I WAS getting better at running. I've been running pretty much every day for the past three weeks now and I worked up to running 4 miles without stopping – and without hating it that much. But the last couple of days, it's been hard to keep going. My legs hurt. My heart can't seem to keep up. And the hills here at Bear Lake just seem too plentiful.
When I see a little hill up ahead, I gear up mentally, plug along and then feel a great sense of accomplishment at the top. But when I see a long gradual hill (and there are a lot of those around here), it's harder. On those long hills, I often can't see the top. It's hard to keep going towards a goal I can't even see – especially when it's hot and it hurts. The only way I can keep myself going after a logn time on one of those seemlingly neverending hills is to just look down and focus on keeping my feet moving.
During today's run, while trying to keep my mind from reverting to “I hate this,” I got to thinking about how these hills are a lot like the trials and goals in my life. The short-term goals and trials aren't that bad. They can be steep and challenging but as long as I can see the end, I'm pretty good at powering on through to the end.
It's those long-term trials and goals – the ones where the end isn't in sight – that really get me. It's so hard to keep up my pace and keep moving forward with the annoying repetition involved in helping my kids learn things they don't really want to learn that are important (being polite, doing their jobs around the house consistently and well, that sort of thing). It's hard to keep moving forward with big, long Power of Moms projects that require so much revision and coordination and thought and take way longer than we could have guessed (like the book we're writing that has turned into a way bigger project than we anticipated).

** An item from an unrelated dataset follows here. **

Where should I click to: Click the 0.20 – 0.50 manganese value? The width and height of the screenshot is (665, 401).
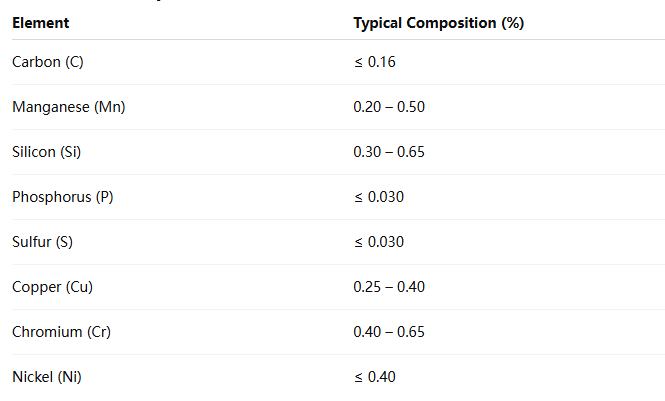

It's hard to keep working hard on relationships when I don't really see what I can can or should hope for in the end. My life is full of these long-term issues and trials and goals with no real end in sight – things I don't feel I should give up on but things where my ongoing efforts just don't seem to be getting me to the top anytime soon.
I'm realizing that when it comes to these long hills in life, I need to do what I've learned to do with the long hills in running. I need to focus on taking one step at a time and I need to stop looking up to see when it's going to end. There are periods of time in our lives and goals we're working towards that are just plain long and hard and sometimes painful. While seeing the end might help us pick up our pace and feel more hopeful, that's not always possible. So we have to learn to keep on keeping on when we don't know how long it might be before we'll get to a place of accomplishment or relative comfort.
So there's what running taught me today.
Now I've got to deal with the long long slow uphill climb involved in training for this ragnar relay! But for this goal, there IS an end in sight. August 20th. I just have to keep up all this running until August 20th. Then I'll need a new hill to climb to keep me going on physical fitness!